Input records are automatically mapped to rows with the following columns:

root
|-- key: binary (nullable = true)
|-- value: binary (nullable = true)
|-- topic: string (nullable = true)
|-- partition: integer (nullable = true)
|-- offset: long (nullable = true)
|-- timestamp: timestamp (nullable = true)
|-- timestampType: integer (nullable = true)

We provided a custom kafka offset manager to read from kafka in at least_once mode.

Important

In batch mode, you will have to read from a starting offset to an ending offset. By default, they are set respectively to earliest and latest.

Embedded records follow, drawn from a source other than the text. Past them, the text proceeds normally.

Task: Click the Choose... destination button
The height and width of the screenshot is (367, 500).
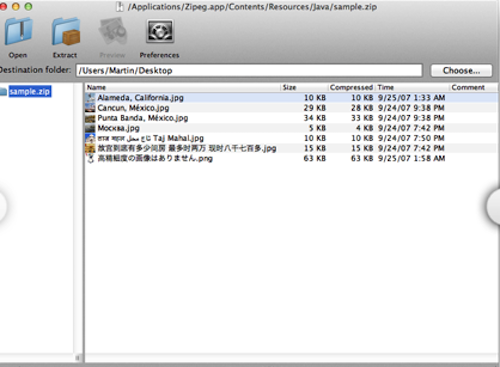Action: (461, 71)
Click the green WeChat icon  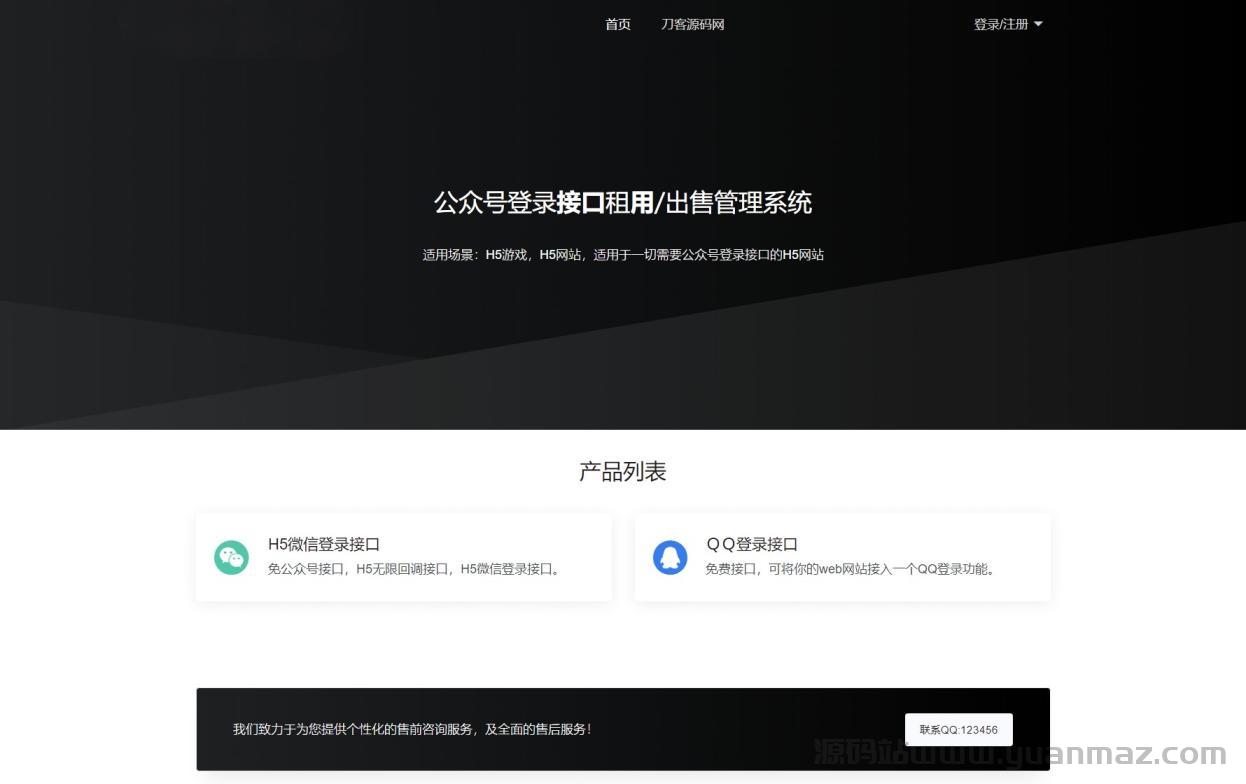point(231,557)
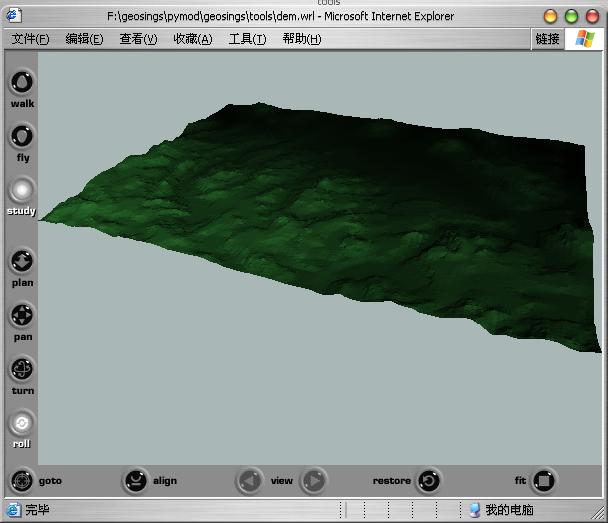Select the plan navigation icon
This screenshot has height=523, width=608.
point(22,262)
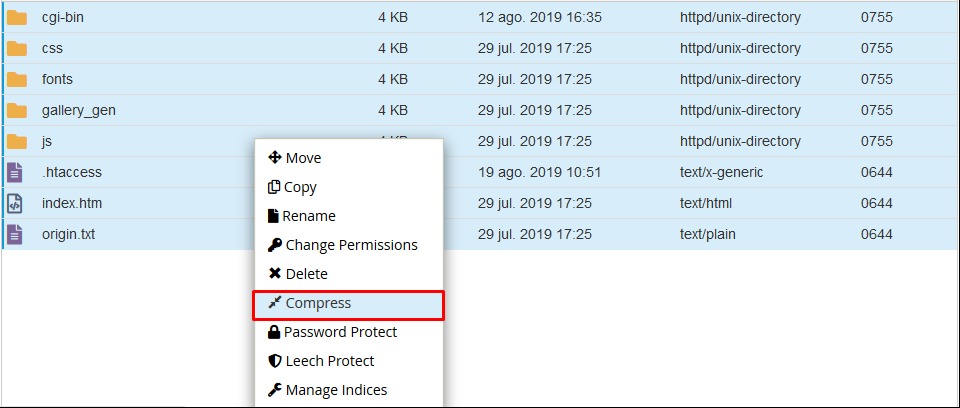Viewport: 960px width, 408px height.
Task: Click the 0755 permissions of cgi-bin
Action: point(876,17)
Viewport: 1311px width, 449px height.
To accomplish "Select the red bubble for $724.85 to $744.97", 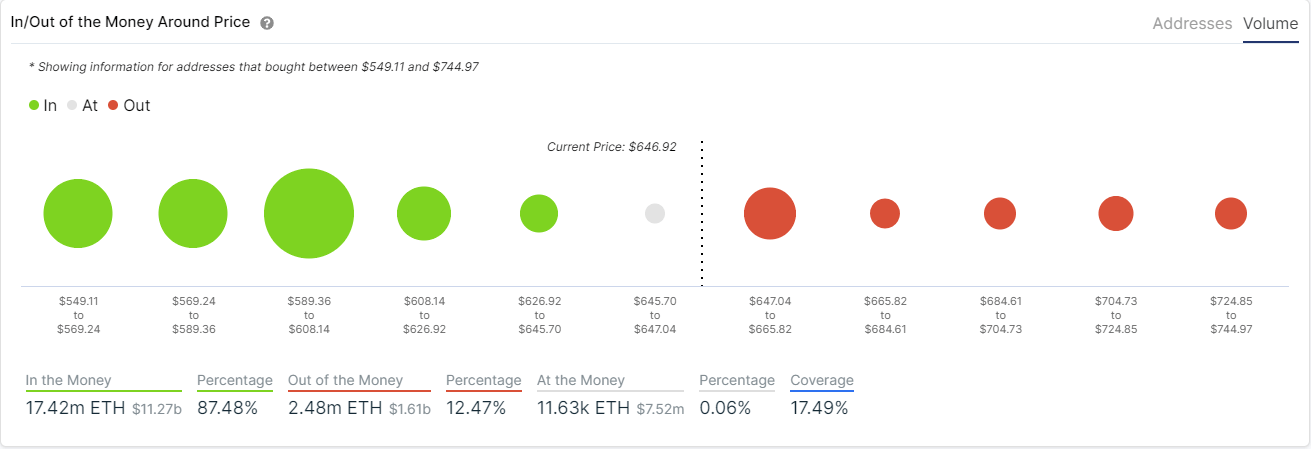I will point(1231,213).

It is also highly recommended to not use spark checkpointing, since they are not adapted for production use-cases and cannot be reused when spark version upgrades...

databrick documentation

The returned DataFrame contains all the familiar fields of a Kafka record and its associated metadata. We can now use all of the familiar DataFrame or Dataset operations to transform the result. Typically, however, we’ll start by parsing the binary values present in the key and value columns. How to interpret these blobs is application specific. Fortunately, Spark SQL contains many built-in transformations for common types of serialization as we’ll show below.

Runtime Compatibility

  • PySpark :
  • Spark :

Examples

---
type: punchline
runtime: spark
version: '6.0'
dag:
- type: elastic_input
  component: kafka_offset
  settings:
    index: kafka-offset-*
    hits_hits: true
    query:
      size: 1
      sort:
      - processed_date:
          order: desc
      query:
        bool:
          must:
          - constant_score:
              filter:
                match:
                  application_offset_id: test_index_offset
  publish:
  - stream: data
- type: kafka_batch_input
  component: input
  settings:
    topic: hello_world
    punch_offset_manager: true
    application_offset_id: test_index_offset
    kafka_settings:
      failOnDataLost: false
  publish:
  - stream: data
  subscribe:
  - stream: data
    component: kafka_offset
    alias: last_committed_meta
- type: sql
  component: cast
  settings:
    statement: |
      SELECT 
        key, 
        CAST(value AS STRING) AS value, 
        topic, 
        timestamp, 
        timestampType, 
        offset, 
        partition,
        processed_date,
        application_offset_id FROM input_data
  publish:
  - stream: data
  subscribe:
  - stream: data
    component: input
- type: elastic_output
  component: commit_offset
  settings:
    index: 
      type: constant
      value: kafka-offset-2020.06.08
    output_mode: append
  subscribe:
  - stream: data
    component: input

Parameters

Name Type mandatory Default value Description
brokers List of Json true NONE a list of json objects with two fields: host: String and port: Integer. This list is used to start a connection with your kafka cluster.
topic String true NONE name of the topic on which you want to push data.
punch_offset_manager Boolean false NONE Activate punch custom offset manager for reading
kafka_settings Map K-V false NONE Valid spark kafka settings. See Kafka 0.10 doc
application_offset_id String false default An Id that will be added to the published dataframe

Kafka Settings

Name Type mandatory Default value Description
kafka.security.protocol String true with Kafka SSL NONE Security protocol to contact Kafka
kafka.ssl.truststore.location String true with Kafka SSL NONE Path to client truststore to check Kafka SSL certificate.
kafka.ssl.truststore.password String true with Kafka SSL NONE Password to open client truststore.
kafka.ssl.keystore.location String true with Kafka SSL and client authentication NONE Path to the client keystore to send to Kafka SSL.
kafka.ssl.keystore.password String true with Kafka SSL and client authentication NONE Password to open client keystore.